And then also Ecovative does mycelium-based packaging. So that's, you know, the from mushrooms, the fruiting body is the mushroom, but then the mycelium is the root structure and you can mold and create amazing packaging materials from that. In the food waste space, there's really interesting examples coming from, for instance, you can make PHAs, a microbial -based thermoplastic, from food waste. So full -psycho -bioplastics is an example there. And that's a really emerging, interesting area where you can ferment and create these PHAs from food waste. And then there's also the leather-like materials that are coming out of different sources of agricultural byproducts often.
So here an example in India is Banoffee leather, they use the byproducts of banana plantations, so the kind of stalks and leaves that are discarded and usually burnt with the emissions associated. And they're creating a beautiful leather-like material that can be made into bags or shoes or what have you. And there's also other leather-like substitutes like Dessertu in Mexico, where they're using cactus, cactus leather. There's grape leather from Italy, where they're using the byproducts of wine production. And then Pinotex as well is the byproduct of pineapple growing. So it's just a, it's a beautiful array of materials that are cropping up and growing. And we want to support those leading lights and see more of them.
Molly Wood:
Right. And so then that brings us perfectly to your approach or one of the two approaches. Let's talk about the open database, the kind of like, as you said it, I was like, Wikipedia for natural materials creation. But talk about that approach. So it sounds like you're meant to be sort of a platform, like a Genentech for this, as opposed to making materials yourself.
Alysia Garmulewicz:
Yes. So the idea is to provide this open repository of information that can support everyone globally, no matter where they are. And there are two aspects of that are important to surface. One is just that access to basic information about how to make these materials. And in order to get to scale, what we're doing is we're, we're extracting recipes and data. So data, meaning the properties and performance of these materials from the open access scientific literature and we're collating them and putting that in one place where it's easy to browse and easy to understand. And we have a graphical interface where you can see how these materials shape up against other petrochemical plastics on the market. And so that's one aspect of it. And another aspect is the community. What we're doing is we're taking inspiration and best practice from...
Molly Wood:
Yeah.
Alysia Garmulewicz:
what we've seen in open source software and hardware communities where people come together with a kind of collective motivation, but with the kind of scaffolding of the platform architecture helps people come together and actually collaborate and move together in terms of developing whatever it is, if it's a piece of code, or in our case, it would be a recipe. And they can do that collectively because we have integrated features into recipe contribution that allows people to contribute in a modular fashion.

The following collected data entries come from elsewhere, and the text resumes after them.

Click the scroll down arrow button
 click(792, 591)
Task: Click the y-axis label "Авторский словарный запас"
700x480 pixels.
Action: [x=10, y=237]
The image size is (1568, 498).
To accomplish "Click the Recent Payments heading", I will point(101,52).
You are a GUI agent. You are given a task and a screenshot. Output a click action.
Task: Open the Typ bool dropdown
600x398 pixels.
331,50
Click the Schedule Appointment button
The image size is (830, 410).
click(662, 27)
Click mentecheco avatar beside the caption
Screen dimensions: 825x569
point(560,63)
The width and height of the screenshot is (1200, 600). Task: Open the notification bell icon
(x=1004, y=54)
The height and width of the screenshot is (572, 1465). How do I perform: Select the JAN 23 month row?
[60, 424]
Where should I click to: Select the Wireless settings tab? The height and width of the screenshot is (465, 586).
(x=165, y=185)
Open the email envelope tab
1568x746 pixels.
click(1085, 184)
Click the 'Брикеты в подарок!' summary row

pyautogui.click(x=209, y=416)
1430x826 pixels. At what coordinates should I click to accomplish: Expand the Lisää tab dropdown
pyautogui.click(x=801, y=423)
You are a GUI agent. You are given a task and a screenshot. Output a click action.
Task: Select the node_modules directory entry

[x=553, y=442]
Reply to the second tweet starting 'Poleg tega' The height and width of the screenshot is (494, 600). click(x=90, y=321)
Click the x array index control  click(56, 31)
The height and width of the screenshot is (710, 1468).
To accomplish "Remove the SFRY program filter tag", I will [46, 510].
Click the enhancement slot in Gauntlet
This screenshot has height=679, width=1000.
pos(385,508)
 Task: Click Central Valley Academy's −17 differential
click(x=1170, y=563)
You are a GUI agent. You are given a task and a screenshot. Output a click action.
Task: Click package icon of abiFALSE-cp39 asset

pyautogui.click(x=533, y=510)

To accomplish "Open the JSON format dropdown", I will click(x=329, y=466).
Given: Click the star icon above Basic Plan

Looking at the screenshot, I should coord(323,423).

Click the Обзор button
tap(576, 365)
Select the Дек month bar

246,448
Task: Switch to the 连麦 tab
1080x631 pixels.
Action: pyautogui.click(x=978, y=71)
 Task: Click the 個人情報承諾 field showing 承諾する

So for instance, if you have one recipe for a food waste-based bioplastic bag, for instance, you could contribute the main recipe and then someone else can be like, well, I didn't know that you, what are the barrier properties of that? Maybe you didn't measure that. So I'm going to do the barrier property measurements and contribute that chunk of data to the recipe and the whole collective benefits when that happens. And so you can fork and remix and add different parts of information to a recipe to allow it to evolve faster over time. So those are the two main features is one, just the data and then to this community contribution aspect that allows collaboration to happen at pace.
Molly Wood:
Yeah. I want to do a brief, when you say the barrier properties, you mean like how leaky or not leaky it is?
Alysia Garmulewicz:
So barrier properties in terms of water and gas barrier is usually so how, you know, if you take a shopping bag out in the rain or if you want to make sure that, you know, any kind of good that needs to be protected from water has a certain barrier to that. And then gas is usually, for instance, like a migration of CO2 or oxygen that can spoil.
Molly Wood:
Yeah.
Alysia Garmulewicz:
a food product, et cetera. Food packaging is where it really comes into its own in terms of water and gas barriers. Yeah. Yeah.
Molly Wood:
Right. OK, cool. I just wanted to geek out on that for a minute. And then how hard is it to get? How much information is publicly available? How hard is it to get access to kind of that? Did you have to seed this with some initial recipes that you developed and then kind of added to over time? Talk to me about the kind of data chunk.
Alysia Garmulewicz:
Yes. The data chunk is there's a lot of information out there, but it's very disaggregated. The world of biomaterial development is very siloed, indifferent and fragmented. So for instance, there's really interesting research, but it's in design communities as opposed to material science communities, as opposed to, you know, engineering. So there's lots of different disciplines that all intersect with this world.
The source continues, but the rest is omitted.